Following a Rule 11 colloquy, the district court found that Scharstein's guilty plea was knowing, intelligent and voluntarily, and that he waived his right to collaterally attack his guilty plea, conviction, and sentence. [R. 45]. It is well-established that a defendant's informed and voluntary waiver will bar a collateral attack on his guilty plea, conviction, and sentence, see Watson v. United States , 165 F.3d 486, 489 (6th Cir. 1999); such a waiver also bars collateral attacks based upon claims of ineffective assistance of counsel, so long as they do not relate to "the very validity of [the] guilty plea." In re Acosta , 480 F.3d 421, 422 (6th Cir. 2007); see also, Davila v. United States , 258 F.3d 448, 451 (6th Cir. 2001). The Acosta panel provided guidance by stating that examples of claims going to the "very validity of the guilty plea, " would be that "the plea was not knowing or voluntary, or was the product of ineffective assistance of counsel." Acosta , 480 F.3d at 422. Similarly, the panel in Davila noted that the majority of other Circuits have found that claims of ineffective assistance of counsel can be waived unless they "relate directly to the plea agreement or the waiver." Davila , 258 F.3d at 451 (emphasis added). These decisions indicate that in order to be non-waivable, an ineffective assistance of counsel claim must have some direct relation to the guilty plea, and not merely a vaguely-articulable connection. Courts have noted that the following claims of ineffective assistance of counsel most often cannot be waived by a plea agreement: claims of ineffective assistance of counsel in entering the plea agreement; United States v. Djelevic , 161 F.3d 104, 106 (2d Cir. 1998); claims related to the actual negotiation of the plea agreement, Jones v. United States , 167 F.3d 1142, 1144-45 (7th Cir. 1999); claim that plea agreement was not "knowing and voluntary because it was the result of ineffective assistance of counsel, " DeRoo v. United States , 223 F.3d 919, 923-24 (8th Cir. 2000); claims that counsel had engaged in "unprofessional inducement of the defendant to plead guilty or to accept a particular plea bargain, " United States v. Pruitt , 32 F.3d 431, 433 (9th Cir. 1994); claims challenging the validity of the plea agreement or the waiver itself, United States v. Cockerham , 237 F.3d 1179, 1187 (10th Cir. 2001).

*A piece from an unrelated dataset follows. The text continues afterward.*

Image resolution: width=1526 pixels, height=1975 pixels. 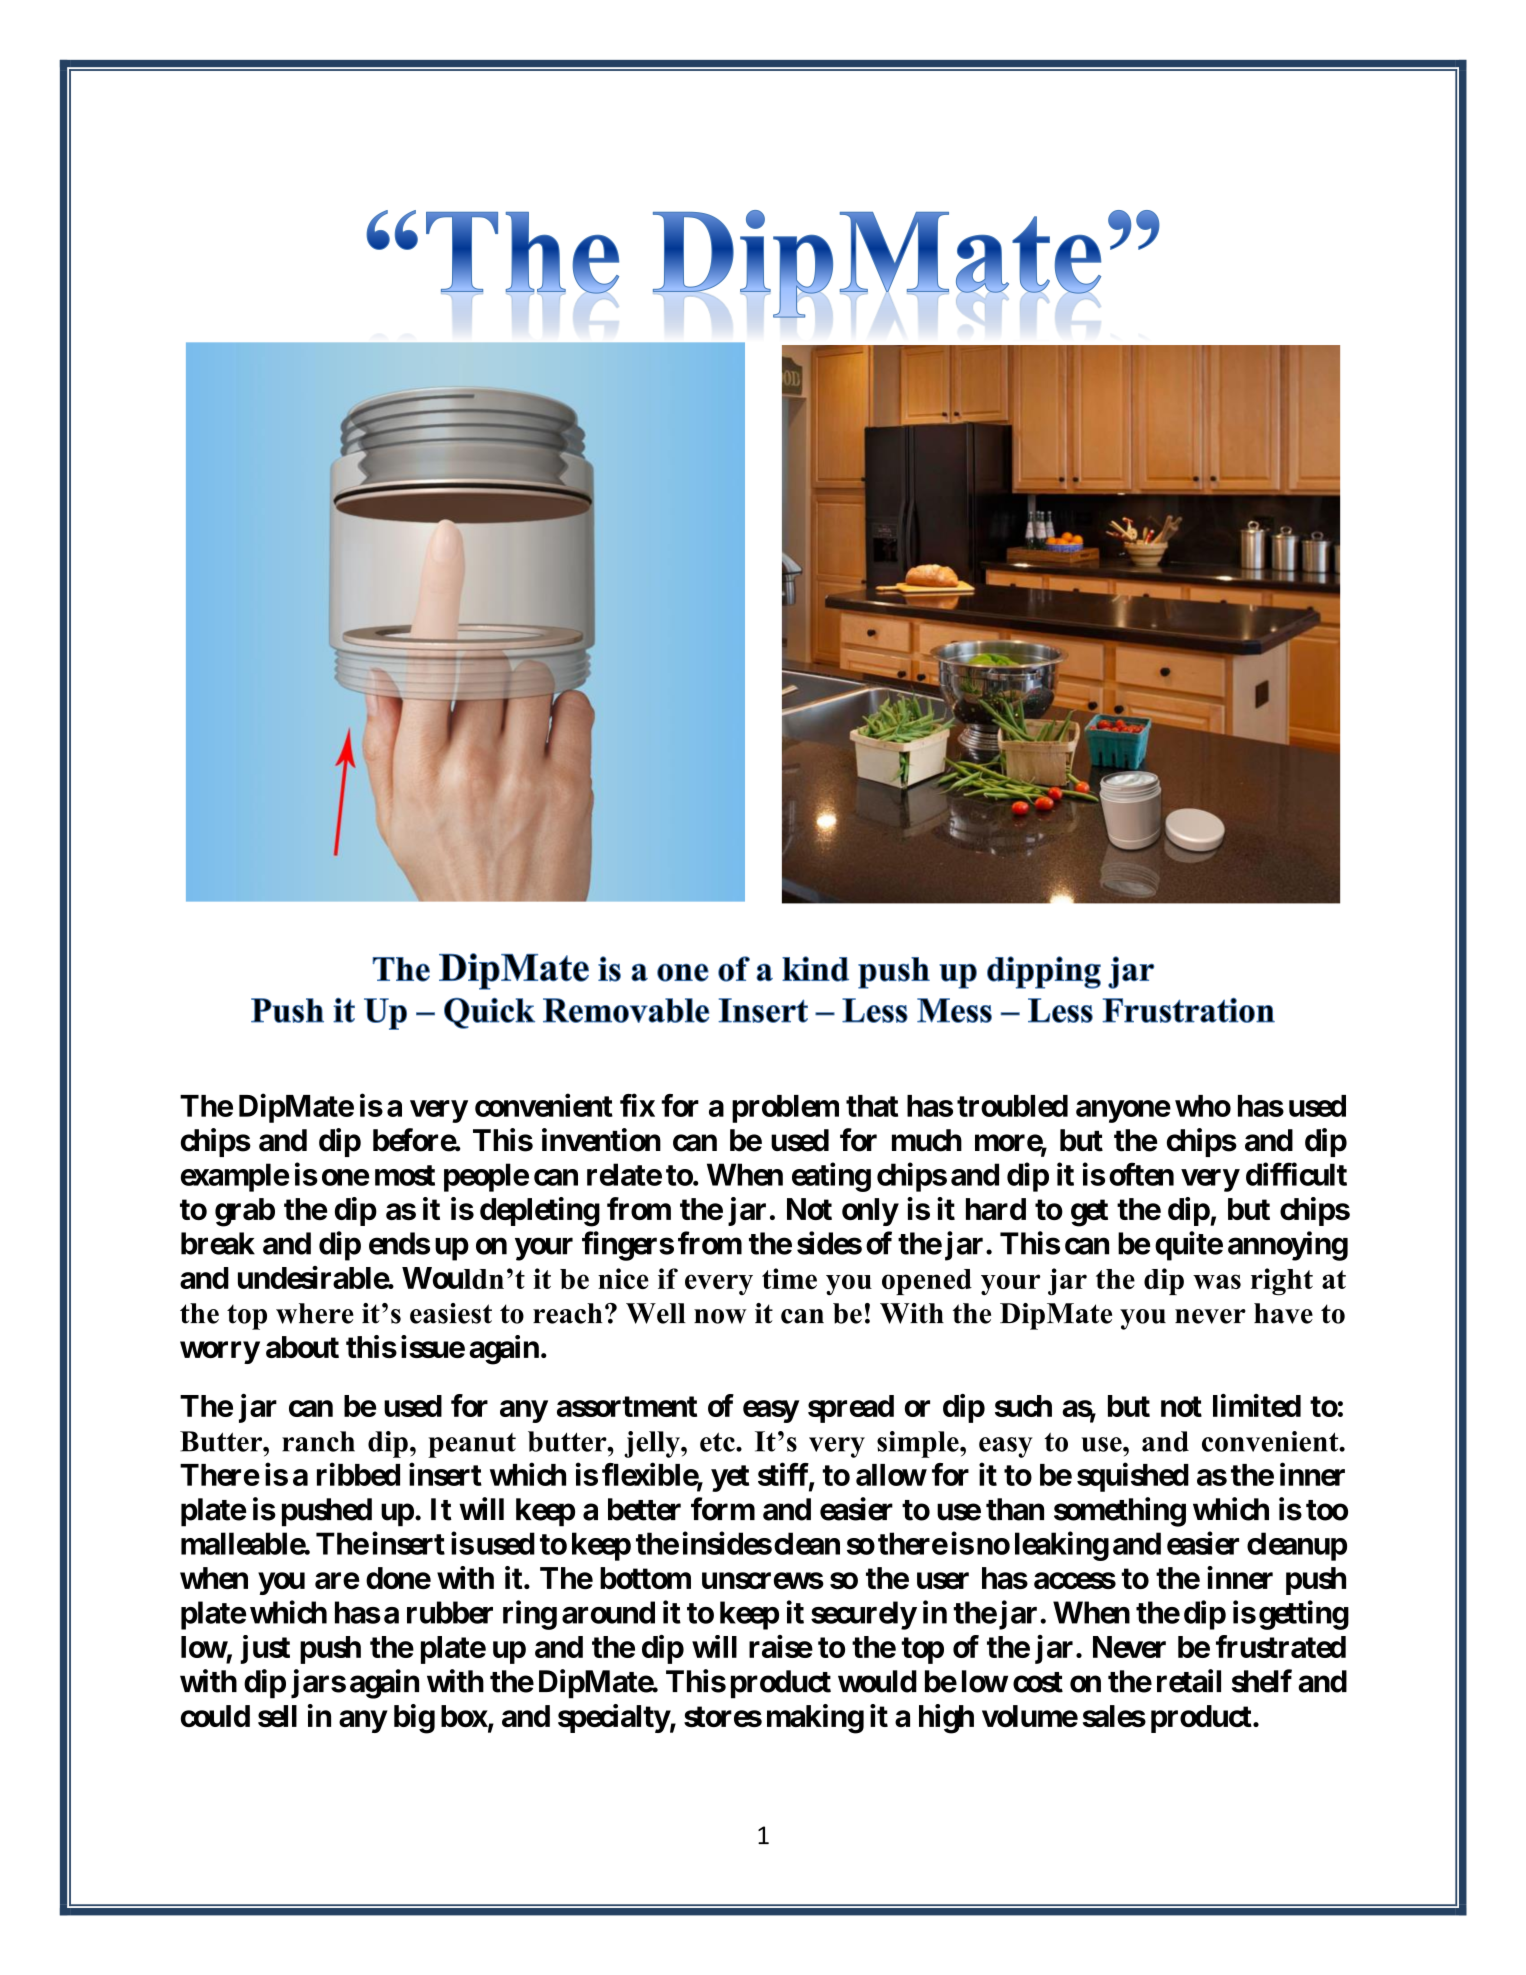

Scharstein raises two additional claims of ineffective assistance of counsel. First, he asserts that "[c]ounsel should not have called Petitioner as a witness without prior to the hearing preparing him to testifying [sic] at the sentencing hearing relative to a four-(4) level enhancement based upon the number of firearms possessed. Petitioner's indictment was based upon possession of a single firearm." [R. 72]. Second, he contends that "[c]ounsel's failure to demand a jury determine the factual dispute regarding the number of firearms possessed at the sentencing hearing, resulting in a four (4) level guideline increase." [R. 72]. Both of these claims present arguments regarding sentencing. However, as a general rule, most errors involving sentencing do not go to the validity of the guilty plea itself. See e.g. United States v. Joiner , 183 F.3d 635, 644-45 (7th Cir. 1999) ("garden-variety attacks" on sentences, disguised as ineffective assistance of counsel claims, are normally within the scope of plea agreement waivers). Therefore, as these claims merely relate to alleged sentencing errors, and do not go to the validity of his plea, they require no further consideration.

CONCLUSION

Accordingly, and for the reasons set forth above, it is recommended that the Defendant's Motion to Vacate, Set Aside, or Correct Sentence [R. 72] be DENIED.

Specific objections to this Report and Recommendation must be filed within fourteen (14) days from the date of service thereof or further appeal is waived. United States v. Campbell , 261 F.3d 628, 632 (6th Cir. 2001); Bituminous Cas. Corp. v. Combs Contracting Inc. , 236 F.Supp.2d 737, 749-750 (E.D. Ky. 2002). General objections or objections that require a judge's interpretation are insufficient to preserve the right to appeal. Cowherd v. Million , 380 F.3d 909, 912 (6th Cir. 2004); Miller v. Currie , 50 F.3d 373, 380 (6th Cir. 1995). A party may file a response to another party's objections within fourteen (14) days after being served with a copy thereof. 28 U.S.C. § 636(b)(1)(C); Fed. R. Crim. P. 59(a).